**ACTIVITY:** For this listing, report how many lines contain the string "Microsoft", using only a number.

**INPUT DATA:**
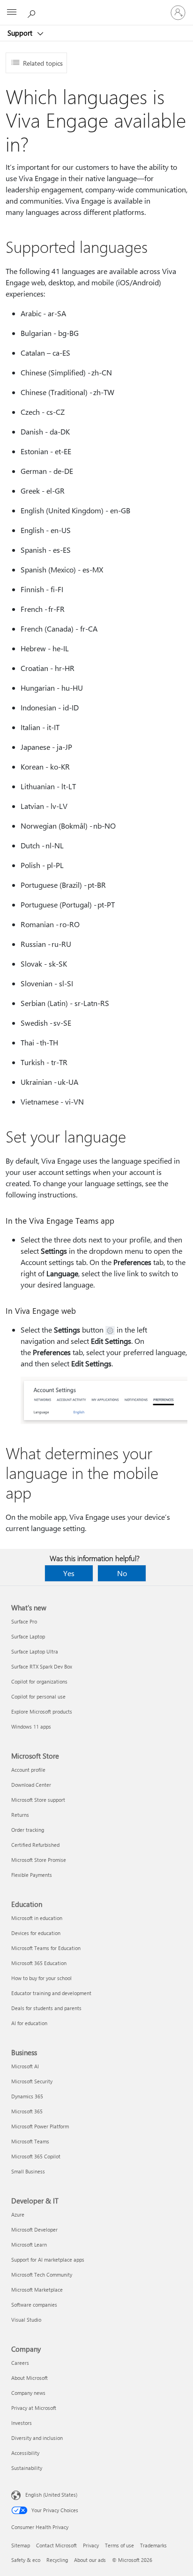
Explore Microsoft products (41, 1711)
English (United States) (51, 2494)
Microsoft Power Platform (40, 2126)
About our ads (90, 2559)
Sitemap (20, 2545)
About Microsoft (29, 2377)
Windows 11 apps (31, 1726)
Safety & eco (25, 2559)
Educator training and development (51, 1993)
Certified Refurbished (35, 1844)
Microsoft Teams (30, 2141)
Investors (21, 2422)
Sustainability (26, 2467)
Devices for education (35, 1932)
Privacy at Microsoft (33, 2407)
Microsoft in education (36, 1917)
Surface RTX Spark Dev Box (41, 1666)
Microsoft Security (31, 2081)
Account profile (28, 1769)
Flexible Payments (31, 1874)
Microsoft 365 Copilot (35, 2156)
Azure (17, 2214)
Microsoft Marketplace (37, 2289)
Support (20, 33)
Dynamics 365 (27, 2096)
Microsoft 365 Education (39, 1962)
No (122, 1573)
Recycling (57, 2559)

**SOLUTION TO THIS TASK:** 10